Synchronization Strategy for Activity and Stability in Fenton‐Like Single‐Atom Catalysis

Abstract Single‐atom catalysts (SACs) have garnered significant attention in the applications of environmental remediation based on Fenton‐like systems. Current research on Fenton‐like single‐atom catalysis often emphasizes catalytic activity and mechanism regulation, while paying limited attention to the simultaneous enhancement of both activity and stability—a critical factor for the practical and scale‐up applications of SACs. This review systematically summarizes recent advances in synchronization strategies for improving the activity and stability of Fenton‐like single‐atom catalysis, with a focus on the design principles and mechanisms of four key strategies: coordination engineering, confinement effects, carrier substitution, and catalytic module design. To the best of knowledge, this represents the first comprehensive review of Fenton‐like single‐atom catalysis from the perspective of concurrent optimization of activity and stability.

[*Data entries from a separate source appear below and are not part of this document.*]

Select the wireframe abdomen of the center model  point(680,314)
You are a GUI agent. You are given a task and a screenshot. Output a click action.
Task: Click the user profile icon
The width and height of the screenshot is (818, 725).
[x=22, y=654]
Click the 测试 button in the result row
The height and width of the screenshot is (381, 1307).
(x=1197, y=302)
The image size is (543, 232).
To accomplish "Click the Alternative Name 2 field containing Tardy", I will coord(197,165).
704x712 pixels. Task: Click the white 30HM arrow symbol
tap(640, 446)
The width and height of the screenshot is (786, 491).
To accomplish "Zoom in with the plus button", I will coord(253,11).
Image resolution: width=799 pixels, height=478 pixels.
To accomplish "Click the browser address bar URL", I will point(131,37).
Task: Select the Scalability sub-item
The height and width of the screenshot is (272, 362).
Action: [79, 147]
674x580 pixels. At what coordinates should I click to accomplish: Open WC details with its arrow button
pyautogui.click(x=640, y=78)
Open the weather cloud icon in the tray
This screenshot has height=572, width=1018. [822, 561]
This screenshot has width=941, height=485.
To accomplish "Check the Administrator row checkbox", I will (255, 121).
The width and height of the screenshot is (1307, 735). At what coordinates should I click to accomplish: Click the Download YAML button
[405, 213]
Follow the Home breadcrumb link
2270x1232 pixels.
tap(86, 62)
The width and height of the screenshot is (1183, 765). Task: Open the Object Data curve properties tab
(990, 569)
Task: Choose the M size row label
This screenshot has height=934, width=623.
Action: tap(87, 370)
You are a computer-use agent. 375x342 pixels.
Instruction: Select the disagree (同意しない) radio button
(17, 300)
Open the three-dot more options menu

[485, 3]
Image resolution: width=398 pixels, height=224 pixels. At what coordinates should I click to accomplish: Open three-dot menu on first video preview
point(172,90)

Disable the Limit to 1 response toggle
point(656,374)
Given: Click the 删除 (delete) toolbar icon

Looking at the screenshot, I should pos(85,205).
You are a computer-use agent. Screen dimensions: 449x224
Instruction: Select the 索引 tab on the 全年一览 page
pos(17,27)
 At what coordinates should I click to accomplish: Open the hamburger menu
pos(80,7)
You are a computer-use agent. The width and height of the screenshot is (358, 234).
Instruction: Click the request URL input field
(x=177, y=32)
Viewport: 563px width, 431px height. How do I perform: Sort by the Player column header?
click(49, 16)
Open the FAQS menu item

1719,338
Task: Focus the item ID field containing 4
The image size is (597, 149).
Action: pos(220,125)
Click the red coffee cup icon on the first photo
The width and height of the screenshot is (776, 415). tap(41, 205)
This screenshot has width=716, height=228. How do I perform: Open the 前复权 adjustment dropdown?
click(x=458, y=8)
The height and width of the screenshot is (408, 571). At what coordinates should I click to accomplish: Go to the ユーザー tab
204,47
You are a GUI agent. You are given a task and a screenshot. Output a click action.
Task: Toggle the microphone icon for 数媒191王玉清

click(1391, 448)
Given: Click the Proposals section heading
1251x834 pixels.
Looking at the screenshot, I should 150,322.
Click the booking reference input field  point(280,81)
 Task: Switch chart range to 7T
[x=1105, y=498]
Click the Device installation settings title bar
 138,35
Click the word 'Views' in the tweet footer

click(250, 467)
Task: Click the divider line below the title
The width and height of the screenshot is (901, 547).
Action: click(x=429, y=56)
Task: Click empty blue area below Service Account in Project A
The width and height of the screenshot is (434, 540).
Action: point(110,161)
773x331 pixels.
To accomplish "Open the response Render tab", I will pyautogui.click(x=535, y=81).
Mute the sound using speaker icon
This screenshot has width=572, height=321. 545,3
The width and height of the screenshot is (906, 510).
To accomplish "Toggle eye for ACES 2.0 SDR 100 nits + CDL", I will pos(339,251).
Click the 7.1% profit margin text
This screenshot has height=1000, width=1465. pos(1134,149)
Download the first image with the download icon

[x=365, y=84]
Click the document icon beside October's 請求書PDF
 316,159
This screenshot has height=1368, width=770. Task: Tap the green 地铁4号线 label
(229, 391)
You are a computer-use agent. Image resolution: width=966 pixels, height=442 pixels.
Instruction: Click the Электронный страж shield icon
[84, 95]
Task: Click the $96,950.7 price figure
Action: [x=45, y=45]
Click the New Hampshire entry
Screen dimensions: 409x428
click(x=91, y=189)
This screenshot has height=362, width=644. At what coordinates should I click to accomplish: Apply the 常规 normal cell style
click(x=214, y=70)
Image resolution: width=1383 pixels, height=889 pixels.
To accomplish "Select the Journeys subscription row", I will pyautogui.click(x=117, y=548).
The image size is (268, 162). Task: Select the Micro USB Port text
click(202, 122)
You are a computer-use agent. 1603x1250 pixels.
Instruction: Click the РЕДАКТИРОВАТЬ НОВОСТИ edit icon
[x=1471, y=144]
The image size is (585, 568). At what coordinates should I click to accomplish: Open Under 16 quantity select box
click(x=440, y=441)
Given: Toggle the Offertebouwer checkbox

Additionally, the auxiliary role of machine learning and lifecycle assessment (LCA) is evaluated in advancing these synchronization strategies. By investigating the interplay among different support materials, coordination configurations, and reaction environments, as well as enlarged modules, key factors governing the stability/activity of SACs are highlighted, and future directions are proposed for developing next‐generation catalysts with high efficiency and long‐term durability for practical environmental remediation.